Selection
* * *

They should be in the week after next. I'll post when they get here. I think I'm going to have to double my order because of the great response to these.

Brent.



razoredge said:


> I'm interested in 10 Blue tiger shrimp. Let me know when you get them in.


----------



## namugenle (Apr 11, 2010)

I like to get some of Pinochio (30), Blue tiger (20) & White Line Bee (10) shrimp. Thanks.


----------



## supergourami (Apr 12, 2011)

*shrimp*

im interested in the A grade CRS and the orange bees and th pinochioss


----------



## Kooka (Feb 8, 2011)

Brent, I'd be interested in picking up some electric blue german rams, and some good quality german blue rams. Thanks!


----------



## pjsbrent (Nov 4, 2010)

Kooka said:


> Brent, I'd be interested in picking up some electric blue german rams, and some good quality german blue rams. Thanks!


Those I'll have next week when I get my Florida order.


----------



## splur (May 11, 2011)

pjsbrent said:


> Here's a pic of the blue tigers. From what I've been told they are from when the gold eye blues are bred and they don't breed true. Here's what I've ordered for this month
> 
> Cardinal shrimp $13.88
> Crystal Red Shrimp A grade $5.44
> ...


You're going to make me a very poor person. I'll have to come by for those blue tigers... hopefully you have some left.


----------



## Egonsgirl (Feb 28, 2012)

I have been wanting to get some shrimp for a looooong time.. need to do a bit of research first ... but would love to get some of the blue bee, or tiger, crs - A, and if you could get ahold of some yellow - neocaridina heteropoda. Of course, I am a newbie, and need to know where these would have to be picked up... if you would consider me. thanks


----------



## george (Apr 11, 2009)

Egonsgirl, Brent is the manager for PJ's pets at Square One.


----------



## pjsbrent (Nov 4, 2010)

I've upped the order of Blue tigers to 150 so I should have some for everyone.

Brent.



splur said:


> You're going to make me a very poor person. I'll have to come by for those blue tigers... hopefully you have some left.


----------



## pjsbrent (Nov 4, 2010)

* * *

Exercise input
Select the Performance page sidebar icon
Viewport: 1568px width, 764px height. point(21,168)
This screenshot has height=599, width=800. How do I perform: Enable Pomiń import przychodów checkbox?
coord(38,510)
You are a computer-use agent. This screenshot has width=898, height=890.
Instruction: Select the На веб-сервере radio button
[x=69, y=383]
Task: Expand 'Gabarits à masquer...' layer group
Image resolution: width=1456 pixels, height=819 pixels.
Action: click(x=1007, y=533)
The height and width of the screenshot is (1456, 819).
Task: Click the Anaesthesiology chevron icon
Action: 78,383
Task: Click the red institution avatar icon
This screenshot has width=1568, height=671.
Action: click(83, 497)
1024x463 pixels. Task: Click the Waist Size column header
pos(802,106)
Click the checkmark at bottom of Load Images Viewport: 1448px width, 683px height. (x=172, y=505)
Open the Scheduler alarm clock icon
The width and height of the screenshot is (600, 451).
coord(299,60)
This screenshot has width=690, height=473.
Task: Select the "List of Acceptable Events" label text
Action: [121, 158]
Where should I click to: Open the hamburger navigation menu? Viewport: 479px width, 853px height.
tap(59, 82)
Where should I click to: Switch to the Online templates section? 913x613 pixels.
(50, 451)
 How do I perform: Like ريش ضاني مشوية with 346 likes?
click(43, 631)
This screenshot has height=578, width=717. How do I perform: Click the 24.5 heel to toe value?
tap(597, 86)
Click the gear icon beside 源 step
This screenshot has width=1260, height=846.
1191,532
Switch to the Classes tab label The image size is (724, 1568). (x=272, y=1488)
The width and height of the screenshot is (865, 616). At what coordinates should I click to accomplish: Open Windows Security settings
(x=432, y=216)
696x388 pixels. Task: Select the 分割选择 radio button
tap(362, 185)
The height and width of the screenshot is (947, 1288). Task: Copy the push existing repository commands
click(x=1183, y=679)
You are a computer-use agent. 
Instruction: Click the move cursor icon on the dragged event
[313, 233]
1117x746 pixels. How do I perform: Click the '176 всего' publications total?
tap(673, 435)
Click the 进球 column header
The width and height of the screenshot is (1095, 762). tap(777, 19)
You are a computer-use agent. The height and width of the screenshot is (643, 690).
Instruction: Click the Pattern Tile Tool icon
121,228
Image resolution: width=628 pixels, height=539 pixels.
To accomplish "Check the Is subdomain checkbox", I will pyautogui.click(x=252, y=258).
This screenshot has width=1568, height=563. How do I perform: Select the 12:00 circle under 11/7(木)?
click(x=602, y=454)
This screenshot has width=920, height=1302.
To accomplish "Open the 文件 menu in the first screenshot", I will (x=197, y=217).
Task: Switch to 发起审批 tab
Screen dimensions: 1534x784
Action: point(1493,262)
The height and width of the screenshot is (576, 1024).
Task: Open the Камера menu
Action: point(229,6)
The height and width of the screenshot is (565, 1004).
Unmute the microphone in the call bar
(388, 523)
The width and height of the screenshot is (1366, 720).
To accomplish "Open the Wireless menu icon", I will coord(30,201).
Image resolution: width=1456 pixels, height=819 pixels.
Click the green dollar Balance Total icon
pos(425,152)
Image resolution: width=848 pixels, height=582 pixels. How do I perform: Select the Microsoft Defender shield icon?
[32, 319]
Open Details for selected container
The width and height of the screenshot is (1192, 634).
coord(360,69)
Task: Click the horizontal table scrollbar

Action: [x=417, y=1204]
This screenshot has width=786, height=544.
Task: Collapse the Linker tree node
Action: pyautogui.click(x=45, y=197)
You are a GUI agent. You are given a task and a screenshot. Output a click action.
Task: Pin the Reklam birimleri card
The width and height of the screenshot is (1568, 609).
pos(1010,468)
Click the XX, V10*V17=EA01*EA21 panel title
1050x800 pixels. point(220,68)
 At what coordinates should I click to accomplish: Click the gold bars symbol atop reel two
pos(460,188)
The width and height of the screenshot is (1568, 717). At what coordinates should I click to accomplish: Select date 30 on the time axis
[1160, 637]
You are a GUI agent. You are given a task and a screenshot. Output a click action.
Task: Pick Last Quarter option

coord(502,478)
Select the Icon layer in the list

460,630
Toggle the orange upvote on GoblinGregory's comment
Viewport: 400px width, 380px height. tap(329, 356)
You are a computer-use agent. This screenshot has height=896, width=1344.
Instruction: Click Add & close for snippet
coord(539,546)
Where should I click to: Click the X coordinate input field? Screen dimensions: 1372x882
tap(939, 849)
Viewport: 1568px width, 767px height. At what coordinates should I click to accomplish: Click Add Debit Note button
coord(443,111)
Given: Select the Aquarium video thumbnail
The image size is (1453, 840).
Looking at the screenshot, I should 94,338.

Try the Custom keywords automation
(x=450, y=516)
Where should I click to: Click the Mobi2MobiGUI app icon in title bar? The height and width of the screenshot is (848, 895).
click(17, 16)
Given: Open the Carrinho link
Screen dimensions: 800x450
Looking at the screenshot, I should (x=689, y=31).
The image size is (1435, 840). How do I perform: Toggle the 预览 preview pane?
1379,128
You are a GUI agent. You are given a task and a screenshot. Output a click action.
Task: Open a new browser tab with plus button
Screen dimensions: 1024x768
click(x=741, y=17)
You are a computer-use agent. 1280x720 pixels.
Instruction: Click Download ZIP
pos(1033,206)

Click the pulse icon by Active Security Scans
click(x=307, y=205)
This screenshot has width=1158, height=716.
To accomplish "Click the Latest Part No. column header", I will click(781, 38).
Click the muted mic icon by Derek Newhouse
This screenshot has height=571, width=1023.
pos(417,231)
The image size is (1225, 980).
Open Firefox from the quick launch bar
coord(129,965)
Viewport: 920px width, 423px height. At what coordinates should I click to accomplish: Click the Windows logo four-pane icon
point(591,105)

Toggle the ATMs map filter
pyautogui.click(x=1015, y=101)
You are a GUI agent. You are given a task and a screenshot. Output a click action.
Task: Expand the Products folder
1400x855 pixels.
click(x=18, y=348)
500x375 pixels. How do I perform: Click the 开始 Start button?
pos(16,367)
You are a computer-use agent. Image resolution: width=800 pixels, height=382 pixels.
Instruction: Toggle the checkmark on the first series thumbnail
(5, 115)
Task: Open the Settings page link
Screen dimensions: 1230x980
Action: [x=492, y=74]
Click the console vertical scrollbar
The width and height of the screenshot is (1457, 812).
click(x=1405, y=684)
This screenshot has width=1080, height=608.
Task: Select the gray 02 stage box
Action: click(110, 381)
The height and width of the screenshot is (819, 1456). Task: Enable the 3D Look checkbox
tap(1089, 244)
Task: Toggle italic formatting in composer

* * *

Task list
1) Answer these questions about the shrimp order thread:
(a) To how many has Brent increased the order of Blue tigers?
(b) Where does george say Brent is the manager?
(c) What price is listed for Cardinal shrimp?
2) In the records, take everything from the line containing "Task: Click the red institution avatar icon" down to the line containing "Action: [121, 158]". Rewrite only those lines with "Waist Size" swapped for "Hip Size", leaving everything else unchanged.
These records are unrelated to the forum thread.

Full answers
1)
(a) 150
(b) PJ's pets at Square One
(c) $13.88

2)
Task: Click the red institution avatar icon
This screenshot has width=1568, height=671.
Action: click(83, 497)
1024x463 pixels. Task: Click the Hip Size column header
pos(802,106)
Click the checkmark at bottom of Load Images Viewport: 1448px width, 683px height. (x=172, y=505)
Open the Scheduler alarm clock icon
The width and height of the screenshot is (600, 451).
coord(299,60)
This screenshot has width=690, height=473.
Task: Select the "List of Acceptable Events" label text
Action: [121, 158]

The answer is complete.